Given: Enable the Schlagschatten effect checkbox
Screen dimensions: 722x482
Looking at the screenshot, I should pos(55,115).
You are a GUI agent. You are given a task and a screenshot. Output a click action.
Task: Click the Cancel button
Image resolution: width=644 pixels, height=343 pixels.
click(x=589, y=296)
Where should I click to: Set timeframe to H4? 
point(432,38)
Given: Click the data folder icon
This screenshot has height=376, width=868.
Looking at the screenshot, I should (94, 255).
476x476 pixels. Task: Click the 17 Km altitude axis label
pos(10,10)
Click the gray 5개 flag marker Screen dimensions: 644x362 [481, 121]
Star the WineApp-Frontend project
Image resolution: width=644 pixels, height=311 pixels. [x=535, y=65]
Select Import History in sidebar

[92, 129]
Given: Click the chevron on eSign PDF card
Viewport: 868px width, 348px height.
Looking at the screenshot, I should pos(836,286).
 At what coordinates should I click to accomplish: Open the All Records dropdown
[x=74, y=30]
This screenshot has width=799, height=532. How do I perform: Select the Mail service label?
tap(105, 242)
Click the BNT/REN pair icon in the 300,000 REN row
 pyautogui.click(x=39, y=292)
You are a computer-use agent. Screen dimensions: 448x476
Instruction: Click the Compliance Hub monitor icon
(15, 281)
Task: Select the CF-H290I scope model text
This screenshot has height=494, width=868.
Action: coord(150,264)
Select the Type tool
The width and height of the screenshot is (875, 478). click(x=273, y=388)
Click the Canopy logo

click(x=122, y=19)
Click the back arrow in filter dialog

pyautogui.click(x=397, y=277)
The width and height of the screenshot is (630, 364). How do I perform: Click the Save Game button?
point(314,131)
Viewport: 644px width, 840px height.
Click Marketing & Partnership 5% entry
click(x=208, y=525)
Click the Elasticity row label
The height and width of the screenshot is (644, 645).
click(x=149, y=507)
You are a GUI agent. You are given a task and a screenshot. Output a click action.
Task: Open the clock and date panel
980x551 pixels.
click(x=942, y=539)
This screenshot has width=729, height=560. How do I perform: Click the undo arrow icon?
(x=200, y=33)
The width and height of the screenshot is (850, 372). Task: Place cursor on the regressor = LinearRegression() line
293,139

- - - -

Task instructions: The expected output is the run of lines from the one that includes "980x551 pixels." through the end of the listing above, exactly as they stand.

Result:
980x551 pixels.
click(x=942, y=539)
This screenshot has width=729, height=560. How do I perform: Click the undo arrow icon?
(x=200, y=33)
The width and height of the screenshot is (850, 372). Task: Place cursor on the regressor = LinearRegression() line
293,139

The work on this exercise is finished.